Rosie is curious. “How’d you ever get her out of Russia?”
Shane smiles. “Do you remember the case of the “illegals,” the Russian agents arrested in New Jersey who were here living and posing as regular Americans?”
Rosie nods. “Yes. They were the inspiration for the popular Netflix series “The Americans.”
“That’s right,” Shane replies. “The spies were deported back to Russia and through the workings of an international civil rights group Elena came here to the United States in what was essentially a prisoner exchange. Once here, she went immediately into an FBI witness protection program. And now she works for me at CIA in my Russia House counter-intelligence unit as an analyst.”
Shane directs himself to Rosie. “She knows the inner workings of the IRA (Internet Research Agency), how they create their Bots, and she can recognize by what she calls “signatures,” the tell-tale giveaways that a social media persona is a Russian Bot. Cyberwarfare—particularly that aimed at us by the Russians—is the biggest threat to American national security. They meddled in our 2016 presidential election, continued in the 2018 mid-terms, and they are continuing today with an eye to helping the president win re-election. And this president and his toadies in the Senate are doing nothing to combat it.”

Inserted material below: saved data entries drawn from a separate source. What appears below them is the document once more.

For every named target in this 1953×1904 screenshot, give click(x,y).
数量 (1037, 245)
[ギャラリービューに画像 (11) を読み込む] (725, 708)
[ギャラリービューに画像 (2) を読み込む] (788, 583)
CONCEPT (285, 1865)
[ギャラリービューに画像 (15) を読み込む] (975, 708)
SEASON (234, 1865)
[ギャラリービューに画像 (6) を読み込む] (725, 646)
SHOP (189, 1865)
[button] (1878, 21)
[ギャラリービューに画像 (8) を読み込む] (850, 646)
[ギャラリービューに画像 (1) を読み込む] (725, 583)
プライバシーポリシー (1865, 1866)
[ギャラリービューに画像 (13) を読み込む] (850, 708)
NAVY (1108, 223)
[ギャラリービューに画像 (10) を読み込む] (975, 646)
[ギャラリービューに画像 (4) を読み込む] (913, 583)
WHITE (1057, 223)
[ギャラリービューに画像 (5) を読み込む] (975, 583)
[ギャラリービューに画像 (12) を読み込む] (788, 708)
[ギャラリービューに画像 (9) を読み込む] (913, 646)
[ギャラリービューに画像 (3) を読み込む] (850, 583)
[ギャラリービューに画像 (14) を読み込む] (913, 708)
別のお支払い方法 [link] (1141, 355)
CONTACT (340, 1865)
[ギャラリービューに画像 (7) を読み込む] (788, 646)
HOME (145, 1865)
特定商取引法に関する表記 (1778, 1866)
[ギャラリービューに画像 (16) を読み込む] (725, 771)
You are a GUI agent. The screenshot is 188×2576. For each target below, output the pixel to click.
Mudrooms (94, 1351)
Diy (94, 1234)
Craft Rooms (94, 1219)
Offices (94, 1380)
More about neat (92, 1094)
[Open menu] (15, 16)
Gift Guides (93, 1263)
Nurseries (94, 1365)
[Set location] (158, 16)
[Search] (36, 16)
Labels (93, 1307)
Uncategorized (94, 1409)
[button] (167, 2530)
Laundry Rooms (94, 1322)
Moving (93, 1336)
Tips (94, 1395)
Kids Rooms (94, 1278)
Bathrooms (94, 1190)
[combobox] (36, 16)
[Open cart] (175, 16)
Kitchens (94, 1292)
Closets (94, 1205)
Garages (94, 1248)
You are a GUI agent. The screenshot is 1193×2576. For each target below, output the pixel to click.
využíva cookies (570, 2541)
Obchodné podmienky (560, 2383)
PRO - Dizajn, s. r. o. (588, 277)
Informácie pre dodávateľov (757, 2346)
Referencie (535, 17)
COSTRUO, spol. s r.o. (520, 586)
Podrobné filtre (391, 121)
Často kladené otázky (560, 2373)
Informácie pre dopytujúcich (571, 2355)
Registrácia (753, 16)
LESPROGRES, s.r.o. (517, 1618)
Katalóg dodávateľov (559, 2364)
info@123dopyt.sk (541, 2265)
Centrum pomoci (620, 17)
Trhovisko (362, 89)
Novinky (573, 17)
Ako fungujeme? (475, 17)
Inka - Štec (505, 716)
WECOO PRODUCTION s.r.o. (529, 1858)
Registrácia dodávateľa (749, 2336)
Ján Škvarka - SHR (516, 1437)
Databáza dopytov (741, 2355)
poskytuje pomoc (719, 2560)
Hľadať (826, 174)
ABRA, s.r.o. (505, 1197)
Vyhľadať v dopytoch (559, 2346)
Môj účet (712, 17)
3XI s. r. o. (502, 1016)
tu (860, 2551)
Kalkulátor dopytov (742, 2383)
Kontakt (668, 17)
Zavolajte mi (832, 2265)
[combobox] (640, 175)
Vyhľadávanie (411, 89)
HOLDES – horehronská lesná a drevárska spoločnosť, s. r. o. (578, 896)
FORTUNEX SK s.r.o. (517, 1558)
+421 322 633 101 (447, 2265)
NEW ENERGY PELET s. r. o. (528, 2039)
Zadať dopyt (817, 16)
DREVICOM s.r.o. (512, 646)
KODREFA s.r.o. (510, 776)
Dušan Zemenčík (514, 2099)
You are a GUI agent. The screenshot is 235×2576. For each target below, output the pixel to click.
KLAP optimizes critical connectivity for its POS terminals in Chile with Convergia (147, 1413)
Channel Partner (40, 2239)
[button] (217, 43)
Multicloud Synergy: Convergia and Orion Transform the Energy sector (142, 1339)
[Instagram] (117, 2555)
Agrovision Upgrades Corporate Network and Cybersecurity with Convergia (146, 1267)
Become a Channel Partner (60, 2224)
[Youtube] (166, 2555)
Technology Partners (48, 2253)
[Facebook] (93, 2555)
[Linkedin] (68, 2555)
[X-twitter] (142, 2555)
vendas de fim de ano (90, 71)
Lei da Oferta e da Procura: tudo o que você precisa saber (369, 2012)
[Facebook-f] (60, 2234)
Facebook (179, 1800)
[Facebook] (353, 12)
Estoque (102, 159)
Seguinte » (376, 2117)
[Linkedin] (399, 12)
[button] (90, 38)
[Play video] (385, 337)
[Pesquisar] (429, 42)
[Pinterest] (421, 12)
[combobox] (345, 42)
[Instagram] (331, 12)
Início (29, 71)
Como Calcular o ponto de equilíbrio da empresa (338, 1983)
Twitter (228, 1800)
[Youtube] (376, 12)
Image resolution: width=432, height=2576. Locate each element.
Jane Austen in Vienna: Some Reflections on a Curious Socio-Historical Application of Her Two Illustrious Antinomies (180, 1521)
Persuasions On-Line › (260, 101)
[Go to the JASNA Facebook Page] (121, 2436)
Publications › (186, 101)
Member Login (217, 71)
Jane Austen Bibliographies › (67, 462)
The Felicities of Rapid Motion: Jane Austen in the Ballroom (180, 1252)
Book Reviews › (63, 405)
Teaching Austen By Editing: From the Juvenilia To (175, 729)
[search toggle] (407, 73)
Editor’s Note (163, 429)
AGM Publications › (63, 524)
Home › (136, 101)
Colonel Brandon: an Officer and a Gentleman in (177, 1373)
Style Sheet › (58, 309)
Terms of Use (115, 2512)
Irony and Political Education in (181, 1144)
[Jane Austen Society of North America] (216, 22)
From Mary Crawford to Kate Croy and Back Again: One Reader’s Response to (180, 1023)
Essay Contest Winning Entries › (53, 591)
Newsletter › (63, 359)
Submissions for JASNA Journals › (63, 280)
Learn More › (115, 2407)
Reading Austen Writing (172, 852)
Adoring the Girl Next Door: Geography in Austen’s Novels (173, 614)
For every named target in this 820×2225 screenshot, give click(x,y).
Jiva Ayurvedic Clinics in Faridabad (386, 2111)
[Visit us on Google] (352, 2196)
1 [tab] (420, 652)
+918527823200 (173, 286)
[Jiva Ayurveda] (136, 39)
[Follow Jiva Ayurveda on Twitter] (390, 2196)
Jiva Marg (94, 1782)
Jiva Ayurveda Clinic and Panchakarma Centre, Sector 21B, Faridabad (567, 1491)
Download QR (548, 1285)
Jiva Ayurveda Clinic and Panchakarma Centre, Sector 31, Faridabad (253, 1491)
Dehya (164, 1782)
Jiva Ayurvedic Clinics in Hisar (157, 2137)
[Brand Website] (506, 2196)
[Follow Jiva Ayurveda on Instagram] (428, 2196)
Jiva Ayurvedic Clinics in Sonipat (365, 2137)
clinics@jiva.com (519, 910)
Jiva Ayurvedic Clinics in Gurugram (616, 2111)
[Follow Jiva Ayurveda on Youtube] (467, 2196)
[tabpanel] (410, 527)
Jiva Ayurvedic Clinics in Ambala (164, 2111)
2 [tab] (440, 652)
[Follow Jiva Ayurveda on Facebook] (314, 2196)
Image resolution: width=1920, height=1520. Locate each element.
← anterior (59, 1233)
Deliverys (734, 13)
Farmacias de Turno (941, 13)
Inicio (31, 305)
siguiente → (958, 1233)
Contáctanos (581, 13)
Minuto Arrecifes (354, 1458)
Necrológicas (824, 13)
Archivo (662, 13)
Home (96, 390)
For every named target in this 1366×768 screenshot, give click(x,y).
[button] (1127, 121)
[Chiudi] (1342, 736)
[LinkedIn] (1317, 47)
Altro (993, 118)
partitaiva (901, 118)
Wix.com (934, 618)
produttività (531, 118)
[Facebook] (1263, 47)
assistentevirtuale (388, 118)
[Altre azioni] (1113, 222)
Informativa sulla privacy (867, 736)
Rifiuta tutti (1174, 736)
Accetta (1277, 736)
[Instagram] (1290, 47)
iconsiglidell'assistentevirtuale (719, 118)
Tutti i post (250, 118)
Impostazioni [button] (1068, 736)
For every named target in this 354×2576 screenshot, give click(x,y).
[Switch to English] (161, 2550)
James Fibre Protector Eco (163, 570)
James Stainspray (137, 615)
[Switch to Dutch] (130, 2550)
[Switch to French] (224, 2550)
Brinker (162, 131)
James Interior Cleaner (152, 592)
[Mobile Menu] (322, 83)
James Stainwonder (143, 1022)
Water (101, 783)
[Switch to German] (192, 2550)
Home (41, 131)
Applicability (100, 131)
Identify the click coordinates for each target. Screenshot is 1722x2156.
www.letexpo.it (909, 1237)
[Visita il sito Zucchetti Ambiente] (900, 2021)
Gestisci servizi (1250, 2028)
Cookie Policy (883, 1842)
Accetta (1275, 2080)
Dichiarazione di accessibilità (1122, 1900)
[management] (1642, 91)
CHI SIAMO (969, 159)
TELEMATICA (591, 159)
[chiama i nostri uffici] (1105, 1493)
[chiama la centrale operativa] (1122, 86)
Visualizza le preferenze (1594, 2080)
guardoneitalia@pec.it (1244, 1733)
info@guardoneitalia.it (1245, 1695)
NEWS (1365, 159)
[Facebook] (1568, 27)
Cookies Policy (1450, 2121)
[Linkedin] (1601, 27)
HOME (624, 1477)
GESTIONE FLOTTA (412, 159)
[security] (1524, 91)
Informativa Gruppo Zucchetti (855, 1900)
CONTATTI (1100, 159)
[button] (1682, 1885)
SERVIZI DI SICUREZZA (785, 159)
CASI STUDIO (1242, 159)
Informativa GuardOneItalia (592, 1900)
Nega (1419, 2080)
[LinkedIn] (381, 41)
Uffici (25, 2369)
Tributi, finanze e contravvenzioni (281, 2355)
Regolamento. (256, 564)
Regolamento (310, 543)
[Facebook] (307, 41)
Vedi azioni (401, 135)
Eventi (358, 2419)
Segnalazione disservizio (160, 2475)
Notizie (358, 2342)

Rosie is eager to help the CIA in whatever way she can, but—
“I don’t understand,” she says. “What is it you want me to do?”
“Just meet with Elena,” Shane responds, “talk with her, and she’ll give you the names of social media personas that she believes are Bots being used by the Russians to poison and negatively influence our public political debate.”
“Okay,” Rosie agrees.
Shane continues. “Then I want you to write probably a series of editorials under your byline where you call out the Bots by name and explain to the American people just what they are and how the Russians use them. I’ll see that the pieces get into all the major national papers: The Washington Post, New York Times, The Boston Globe, Los Angeles Times, and maybe even The Wall Street Journal.” The people need to be able to identify these trolls and understand how the Russians are using the popular social media platforms like Facebook, Twitter, and Instagram to weaponize their disinformation attacks and disrupt our political process.”
Shane pauses and looks Rosie in the eye. “You can’t, of course, identify Elena or cite the Agency as the source of your information, but you can give the usual—for this city—anonymous “deep background” attribution as the basis for your reporting.”